Guest Blog by Sreeja in Mumbai:
Whether due to the fear of being boycotted by large US stores like WalMart, JC Penny or GAP, or whatever might be the compelling forces, the decision of the Indian apparel exporters to formulate a code to eliminate child labour from Rs 46,000 core garment export business is highly welcome.
The issue of child labour has been a long lingering issue in the India and other developing and poor nations in the world and it should have been wiped out from the country as it cannot be part of a civilised and democratic society like ours. Though the government periodically takes some half-hearted measures, the issue has been there for all to see.

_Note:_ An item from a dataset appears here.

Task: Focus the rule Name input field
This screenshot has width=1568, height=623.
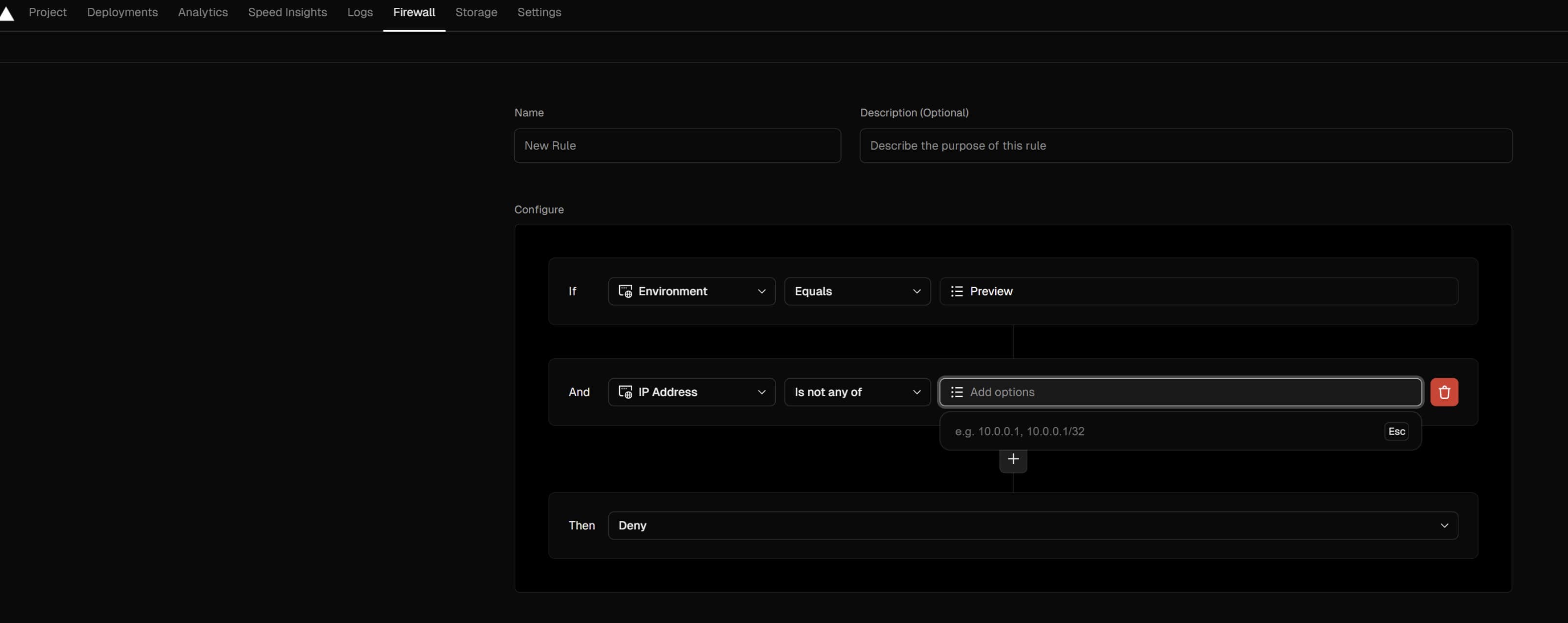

The immediate knee-jerk reaction for the Apparel Export Promotion Council (AEPC) in India to come up with a code to eliminate child labour is that the US government had last year included India in the Executive Order 13126 List (EOL) and Trafficking Victims Protection Reauthorisation (TVPRA) list of the US Labour Department, which relates to using child labour in its industries. The list is up for review again in September and the Indian apparel exporters are wary of being included in the list once again.
A country is known to be using child labour, if it is included in the Executive Order 13126 List (EOL) and Trafficking Victims Protection Reauthorisation (TVPRA) list of the US Labour Department. Indian exporters face the threat of the US Labour Department branding India as a country that allows child labour in apparel making which will adversely affect the exports.
Given the economic conditions prevailing in the euro zone, most Indian exporters are currently relying on a rebound in the US retail space for their orders in the coming season. The 27 EU members, along with the US, account for nearly 75 per cent of the overall apparel exports from India.
While a delegation, comprising government officials and members of the industry, recently met authorities in the US to present a case for exclusion of Indian garments from Executive Order 13126 list (EOL) and the government is striving hard to convince the US government that there is no incidence of forced child labour in the Indian garments industry, it is true that child labour exists in the country.
I think the government and the industry should come together in all its earnestness to nip this social evil from the bud. They should look at the issue from an emotional point of view. Everybody should understand that children should not be forced, for whatever reasons, to work at an age when they should be in the school.
Instead of engaging the ‘tiny tots’ in any work, they should be sent to school. It is in the interest of the country and its people too.
Kindly do it, now.






I read your article with interest and my first reaction is that everyone in the Government and the industry are guilty of knee-jerk responses. If the foreign buyers did not threaten boycott no one would do anything. That is a fact. The problem with this thinking is that the foreign buyers have taken an easy way out to appease their market. They put pressure on the Indian manufacturers who in turn put pressure on the Indian government, and the solution they find is to pass a law banning child labor.
Such laws have been passed in the past too but the implementation of the law is inadequate.
Secondly, banning child labor is no answer to the problem. Children are emplyed by the manufacturers because they come cheap and are not governed by unions, but more than that, children are required to work because their parents live in grinding poverty, and if every member does not bring in an income they would die of starvation.
Who is going to take responsibility for that? The problem of poverty is universal in third world countries. India may claim not to be a part of Third World now but as long as 500 million people live in poverty it cannot morally claim to have made progress.
I say that the problem of poverty eradication is as much the responsibility of the private sector as the public sector. I feel the foreigtn buyers and the Indian manufacturers must collaborate to give training and jobs to the parents of the children they exploit and together they should ensure financially and otherwise that the children of the poor people are given education enabling them to break the cycle of poverty.
Passing laws is not enough and will not solve the problem of poverty that dehumanizes so many people the world over. But all of us together can decide how to do this.